Did people in the 1940s and early 1950s _really_ talk that way?

You know, regularly telling people to “make it snappy!”, addressing someone by saying “Say there sonny boy”, calling women “broads” and “dames” to their face, telling people “don’t be such a wise guy!” and “why, I oughtta’ pop you one!”, and so on.

Heck, I still talk like that when I can get away with it. Then again, I’d have David Mamet and Tom Stoppard write the dialogue for my life if I could. There’s nothing better than talking like you just stepped out of a James M. Cain novel.

Stranger

Hell, my 60-something neighbors in the 1980s talked to me that way.

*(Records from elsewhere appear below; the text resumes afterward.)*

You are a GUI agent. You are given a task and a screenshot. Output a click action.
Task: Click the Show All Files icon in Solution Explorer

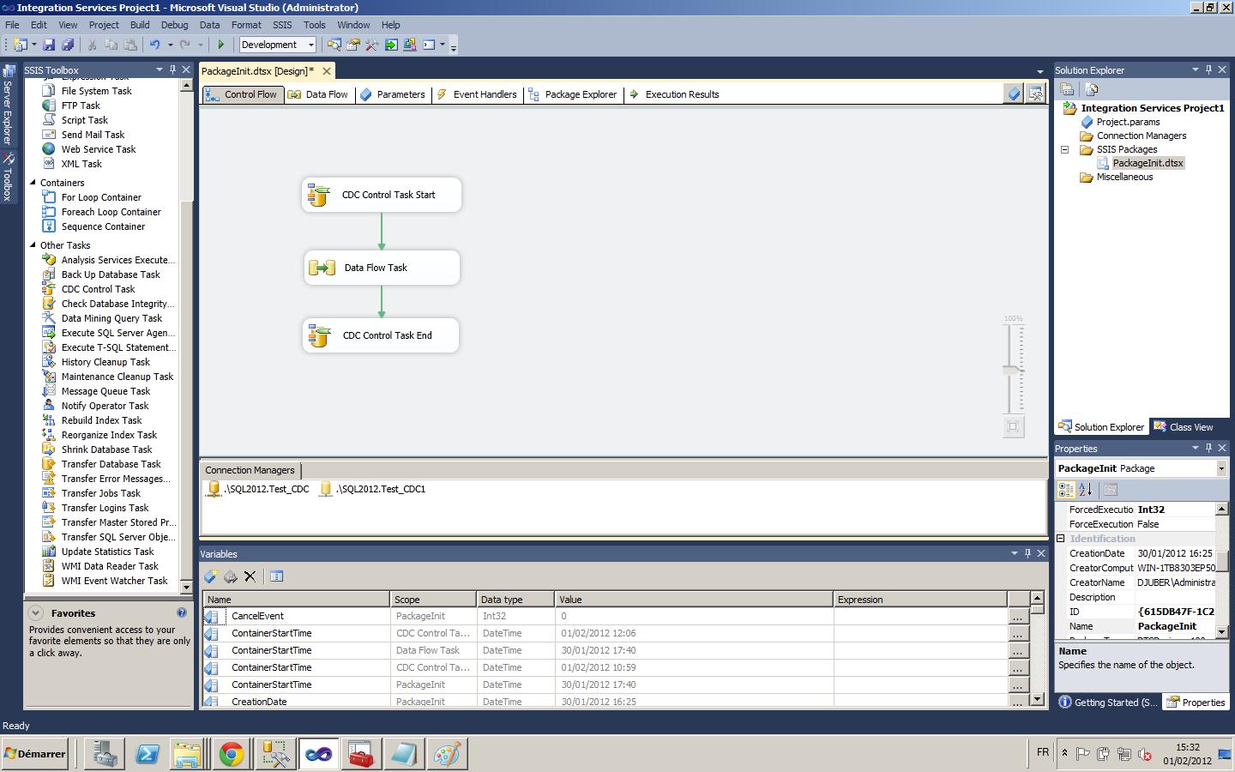1091,89
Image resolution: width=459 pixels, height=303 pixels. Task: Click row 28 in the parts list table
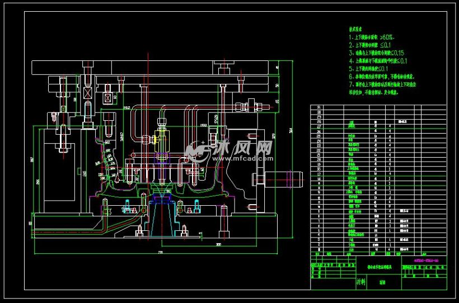point(378,122)
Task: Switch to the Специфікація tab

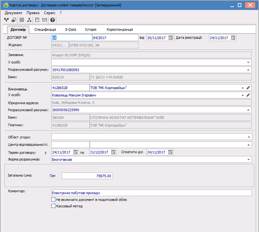Action: (x=45, y=30)
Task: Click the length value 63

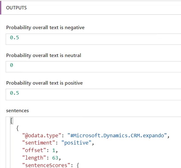Action: (x=55, y=158)
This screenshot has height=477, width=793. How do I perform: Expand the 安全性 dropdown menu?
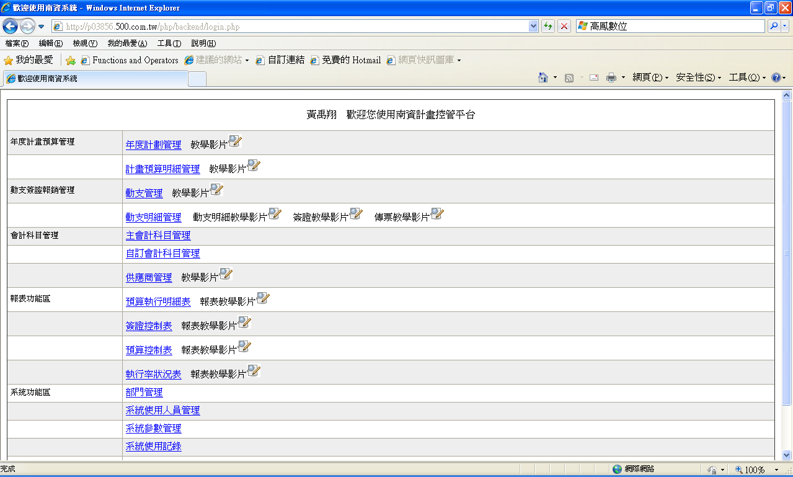click(698, 78)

I grew up in the 1950s. My grandparents and older teachers used to say things like “make it snappy,” “don’t be such a wise guy,” and “Say, sonny boy.”

A question that has long puzzled me!

Another variant - there is a particular style of laboured humour one sees only in movies of a certain age. For want of a better expression, I’ll call it the “that is” joke.

Example: You take the cake…the fruit cake, that is! (Cue laugh track).

The formula is that the comment before the ellipsis is generally some sort of apparent compliment, which (after the ellipsis) is inverted by the insertion of a modifier which turns the previous apparent meaning of the expression through 180 degrees into an insult. This inversion is followed by the phrase “that is” as a ham-fisted emphasiser of what has occurred.

Did anyone ever really talk like this? Wildean wit it ain’t. I have never heard a variant of it that wasn’t utterly lame. I associate it with cringe comedies like Lucy.

A further variant - the “Yeah. That’s right!” self-interjection. Comes in two flavours.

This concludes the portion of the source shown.